Um nó de rede na banda de HF na região amazônica, por exemplo, tipicamente envolve a instalação de um painel solar (Fig. 4(b)), um regulador de carga, bateria, postes para sustentação da antena (Fig. 4(c)), a antena (Fig. 4(a)), um cabo para conectar o transceptor à antena, e o transceptor para a faixa HF conectado a um computador (Fig. 4(d)). Para contornar a baixíssima taxa de transmissão em um canal HF com a tecnologia disponível, uma busca por codificadores de fonte mais eficientes também vem sendo conduzida. Por exemplo, no experimento realizado para envio de mensagens de áudio via HF no México foi utilizado o codificador de voz Codec2 [12]. Foi considerada uma taxa de 1.300 bit/s, que foi escolhida após testes subjetivos de qualidade (o modo de 700 bit/s não apresentou qualidade satisfatória e foi rejeitado). Em 2019, uma evolução do Codec2, com o uso de aprendizado de máquina [7], permitiu o desenvolvimento de uma versão de 450 bit/s.
Outra proposta recente consiste na aplicação de uma rede neural computacional, a LPCNet [14], para codificação de voz [15] a uma taxa de 1.600 bit/s. Este sistema propicia uma qualidade muito superior quando comparado a codificadores que não utilizam técnicas de aprendizado de máquina. Em outras palavras, o sistema produz uma melhor qualidade subjetiva para uma mesma taxa de bits, mas por outro lado tem uma maior complexidade computacional. A mesma tendência se observa para codificação de imagens em taxas muito baixas, com várias pesquisas sendo atualmente desenvolvidas nesta linha. Por exemplo, o codificador HiFiC [10] apresenta grandes ganhos de compressão quando comparado aos padrões mais recentes para codificação de imagem.
III Considerações Finais
Existe uma grande assimetria tecnológica entre sistemas de telecomunicações HF para fins militares [8] e os para fins civis.

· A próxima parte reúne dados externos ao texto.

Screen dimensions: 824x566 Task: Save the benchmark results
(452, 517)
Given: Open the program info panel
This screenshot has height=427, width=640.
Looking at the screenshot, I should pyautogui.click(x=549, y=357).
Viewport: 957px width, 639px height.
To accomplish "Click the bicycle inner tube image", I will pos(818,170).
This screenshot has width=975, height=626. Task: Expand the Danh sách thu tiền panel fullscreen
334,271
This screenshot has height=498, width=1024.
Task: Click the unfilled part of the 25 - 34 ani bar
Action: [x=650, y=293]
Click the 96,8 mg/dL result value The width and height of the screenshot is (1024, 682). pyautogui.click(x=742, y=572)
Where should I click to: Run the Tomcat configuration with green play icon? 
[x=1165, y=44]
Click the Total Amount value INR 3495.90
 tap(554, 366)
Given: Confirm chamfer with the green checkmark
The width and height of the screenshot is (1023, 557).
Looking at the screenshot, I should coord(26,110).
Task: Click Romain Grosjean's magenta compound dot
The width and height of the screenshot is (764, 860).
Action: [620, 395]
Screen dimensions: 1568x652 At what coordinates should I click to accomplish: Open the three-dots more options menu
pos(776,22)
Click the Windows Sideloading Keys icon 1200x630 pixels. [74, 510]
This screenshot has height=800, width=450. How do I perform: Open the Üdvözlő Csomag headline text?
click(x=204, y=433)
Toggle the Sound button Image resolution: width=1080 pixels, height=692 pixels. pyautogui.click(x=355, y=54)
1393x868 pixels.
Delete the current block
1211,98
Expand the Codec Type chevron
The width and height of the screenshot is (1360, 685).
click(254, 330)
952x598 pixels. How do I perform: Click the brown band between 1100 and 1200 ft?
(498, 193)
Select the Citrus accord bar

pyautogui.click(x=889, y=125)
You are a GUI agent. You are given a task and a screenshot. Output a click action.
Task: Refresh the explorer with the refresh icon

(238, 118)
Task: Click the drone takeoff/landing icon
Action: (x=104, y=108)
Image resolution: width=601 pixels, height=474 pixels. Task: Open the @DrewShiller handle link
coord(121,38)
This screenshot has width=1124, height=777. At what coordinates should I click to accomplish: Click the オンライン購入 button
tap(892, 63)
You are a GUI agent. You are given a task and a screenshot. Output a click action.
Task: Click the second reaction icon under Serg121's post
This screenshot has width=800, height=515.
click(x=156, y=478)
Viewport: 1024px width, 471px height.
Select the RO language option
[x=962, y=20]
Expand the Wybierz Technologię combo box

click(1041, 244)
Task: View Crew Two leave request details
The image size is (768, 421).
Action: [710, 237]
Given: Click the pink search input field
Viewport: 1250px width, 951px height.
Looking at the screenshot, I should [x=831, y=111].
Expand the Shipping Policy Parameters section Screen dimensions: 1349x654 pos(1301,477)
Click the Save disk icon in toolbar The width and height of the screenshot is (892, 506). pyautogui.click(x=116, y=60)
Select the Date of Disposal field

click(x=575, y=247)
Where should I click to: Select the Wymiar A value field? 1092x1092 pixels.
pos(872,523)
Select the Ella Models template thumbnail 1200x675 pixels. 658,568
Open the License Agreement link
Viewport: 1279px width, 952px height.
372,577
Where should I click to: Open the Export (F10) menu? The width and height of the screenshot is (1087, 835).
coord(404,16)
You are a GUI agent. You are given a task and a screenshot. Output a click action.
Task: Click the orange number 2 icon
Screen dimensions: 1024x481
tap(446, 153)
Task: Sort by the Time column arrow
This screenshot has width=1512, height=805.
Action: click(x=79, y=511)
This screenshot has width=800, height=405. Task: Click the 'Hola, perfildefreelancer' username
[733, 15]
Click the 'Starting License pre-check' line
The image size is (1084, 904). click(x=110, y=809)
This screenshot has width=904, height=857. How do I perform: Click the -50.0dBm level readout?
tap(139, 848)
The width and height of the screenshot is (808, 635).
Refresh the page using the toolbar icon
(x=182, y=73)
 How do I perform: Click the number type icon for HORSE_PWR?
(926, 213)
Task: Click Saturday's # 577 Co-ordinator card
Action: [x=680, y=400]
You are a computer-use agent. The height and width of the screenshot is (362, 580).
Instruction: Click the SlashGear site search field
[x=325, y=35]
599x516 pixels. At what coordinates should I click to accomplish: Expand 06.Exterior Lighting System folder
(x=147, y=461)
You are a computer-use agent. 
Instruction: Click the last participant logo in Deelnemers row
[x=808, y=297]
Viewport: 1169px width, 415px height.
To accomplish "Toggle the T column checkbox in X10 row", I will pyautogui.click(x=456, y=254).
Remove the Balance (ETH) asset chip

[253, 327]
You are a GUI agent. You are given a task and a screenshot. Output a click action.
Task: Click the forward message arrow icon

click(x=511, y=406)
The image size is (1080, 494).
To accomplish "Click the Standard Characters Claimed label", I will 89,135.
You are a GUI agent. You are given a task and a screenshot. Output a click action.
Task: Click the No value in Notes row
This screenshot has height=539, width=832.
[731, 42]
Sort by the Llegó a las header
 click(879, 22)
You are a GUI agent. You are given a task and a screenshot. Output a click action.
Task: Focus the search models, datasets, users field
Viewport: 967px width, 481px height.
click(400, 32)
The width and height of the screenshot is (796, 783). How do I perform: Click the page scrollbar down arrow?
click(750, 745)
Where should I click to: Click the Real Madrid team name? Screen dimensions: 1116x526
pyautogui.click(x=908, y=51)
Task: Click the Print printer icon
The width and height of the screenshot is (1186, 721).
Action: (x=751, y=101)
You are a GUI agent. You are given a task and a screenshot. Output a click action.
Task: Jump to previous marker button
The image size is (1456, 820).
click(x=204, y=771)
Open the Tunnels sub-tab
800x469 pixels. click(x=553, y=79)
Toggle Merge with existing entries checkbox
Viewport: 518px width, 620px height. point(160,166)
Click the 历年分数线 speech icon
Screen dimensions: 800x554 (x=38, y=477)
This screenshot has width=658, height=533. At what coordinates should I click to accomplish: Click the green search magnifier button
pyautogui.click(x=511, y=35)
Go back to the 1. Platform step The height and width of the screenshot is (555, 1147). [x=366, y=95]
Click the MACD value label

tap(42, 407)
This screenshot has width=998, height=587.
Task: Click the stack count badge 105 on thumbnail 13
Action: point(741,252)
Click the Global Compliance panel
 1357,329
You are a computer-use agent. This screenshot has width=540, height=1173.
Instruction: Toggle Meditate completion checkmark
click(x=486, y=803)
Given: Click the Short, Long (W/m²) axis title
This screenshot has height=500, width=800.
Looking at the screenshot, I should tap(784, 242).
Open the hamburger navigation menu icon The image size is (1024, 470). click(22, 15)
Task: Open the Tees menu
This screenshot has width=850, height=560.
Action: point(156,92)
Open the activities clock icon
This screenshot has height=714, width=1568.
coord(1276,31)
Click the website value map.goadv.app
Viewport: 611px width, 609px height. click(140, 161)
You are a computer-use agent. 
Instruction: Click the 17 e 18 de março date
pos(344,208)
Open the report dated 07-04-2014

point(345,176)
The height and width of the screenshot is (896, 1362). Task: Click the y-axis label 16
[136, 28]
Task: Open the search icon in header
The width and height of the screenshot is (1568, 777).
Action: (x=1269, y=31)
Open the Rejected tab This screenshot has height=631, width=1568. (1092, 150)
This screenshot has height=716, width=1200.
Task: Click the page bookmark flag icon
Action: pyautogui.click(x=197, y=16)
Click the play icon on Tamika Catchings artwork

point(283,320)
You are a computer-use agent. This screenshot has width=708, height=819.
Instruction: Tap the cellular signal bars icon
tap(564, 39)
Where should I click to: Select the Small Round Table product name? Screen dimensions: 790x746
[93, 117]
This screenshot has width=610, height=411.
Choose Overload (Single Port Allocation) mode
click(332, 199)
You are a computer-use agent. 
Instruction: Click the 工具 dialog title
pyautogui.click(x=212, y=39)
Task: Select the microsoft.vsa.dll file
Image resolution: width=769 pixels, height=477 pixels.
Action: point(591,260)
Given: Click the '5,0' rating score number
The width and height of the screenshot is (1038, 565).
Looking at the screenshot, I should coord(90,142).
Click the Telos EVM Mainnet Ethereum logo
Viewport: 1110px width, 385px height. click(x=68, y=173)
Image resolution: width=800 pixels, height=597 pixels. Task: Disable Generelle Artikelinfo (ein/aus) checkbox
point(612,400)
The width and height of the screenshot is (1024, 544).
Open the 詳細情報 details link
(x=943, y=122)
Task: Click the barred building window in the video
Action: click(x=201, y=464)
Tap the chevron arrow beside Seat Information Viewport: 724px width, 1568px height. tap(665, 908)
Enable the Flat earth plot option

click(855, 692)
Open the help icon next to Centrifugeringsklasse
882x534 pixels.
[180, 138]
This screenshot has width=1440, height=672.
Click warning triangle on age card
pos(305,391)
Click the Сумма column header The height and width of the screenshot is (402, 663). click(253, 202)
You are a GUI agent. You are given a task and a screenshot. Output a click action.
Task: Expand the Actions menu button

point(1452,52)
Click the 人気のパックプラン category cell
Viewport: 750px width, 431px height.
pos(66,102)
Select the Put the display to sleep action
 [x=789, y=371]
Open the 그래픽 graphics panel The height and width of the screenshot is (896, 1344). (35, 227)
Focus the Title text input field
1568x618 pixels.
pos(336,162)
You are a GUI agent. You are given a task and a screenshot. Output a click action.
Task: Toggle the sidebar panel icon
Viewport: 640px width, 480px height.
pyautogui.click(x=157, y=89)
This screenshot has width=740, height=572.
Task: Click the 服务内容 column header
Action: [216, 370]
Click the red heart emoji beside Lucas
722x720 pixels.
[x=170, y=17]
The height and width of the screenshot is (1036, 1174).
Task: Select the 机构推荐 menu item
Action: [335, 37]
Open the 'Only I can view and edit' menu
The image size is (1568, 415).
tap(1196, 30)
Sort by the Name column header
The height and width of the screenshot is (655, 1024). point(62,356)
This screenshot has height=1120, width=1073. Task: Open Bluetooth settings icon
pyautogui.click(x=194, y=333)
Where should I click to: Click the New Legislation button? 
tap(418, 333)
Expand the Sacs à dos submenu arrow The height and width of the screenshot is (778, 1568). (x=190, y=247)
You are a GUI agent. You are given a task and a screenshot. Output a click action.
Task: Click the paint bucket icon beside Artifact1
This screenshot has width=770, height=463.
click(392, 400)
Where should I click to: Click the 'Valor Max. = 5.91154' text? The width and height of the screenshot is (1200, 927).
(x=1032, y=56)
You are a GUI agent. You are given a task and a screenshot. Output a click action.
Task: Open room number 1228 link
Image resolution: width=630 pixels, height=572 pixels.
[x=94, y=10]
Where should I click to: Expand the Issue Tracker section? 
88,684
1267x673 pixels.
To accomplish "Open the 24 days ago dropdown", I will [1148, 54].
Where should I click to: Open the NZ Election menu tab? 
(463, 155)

Os sistemas militares utilizam larguras de banda maiores que o tradicional canal de 3 kHz da banda de HF, atingindo taxas de transmissão superiores a 100 kbit/s e larguras de banda de até 48 kHz. Já os sistemas civis para faixa HF, além da função de telefonia analógica SSB, tipicamente não dispõem de qualquer sistema para comunicação digital, estando limitados a larguras de banda passante ao redor de 3kHz, o que é suficiente para voz. No caso de transmissão de dados digitais, em um canal de HF típico e um enlace de 600 km de distância é possível obter uma taxa de transmissão em torno de 1 kbit/s em um canal de 3 kHz, o que não é muito. Desta forma, concluímos que o desenvolvimento de transceptores HF de banda larga e de uma pilha de rede otimizada para uso civil em HF pode impulsionar a adoção da banda HF para telecomunicação digital em aplicações civis, ao permitir taxas de transmissão mais altas.
O presente trabalho foi realizado com apoio da Coordenação de Aperfeiçoamento de Pessoal de Nível Superior - Brasil (CAPES).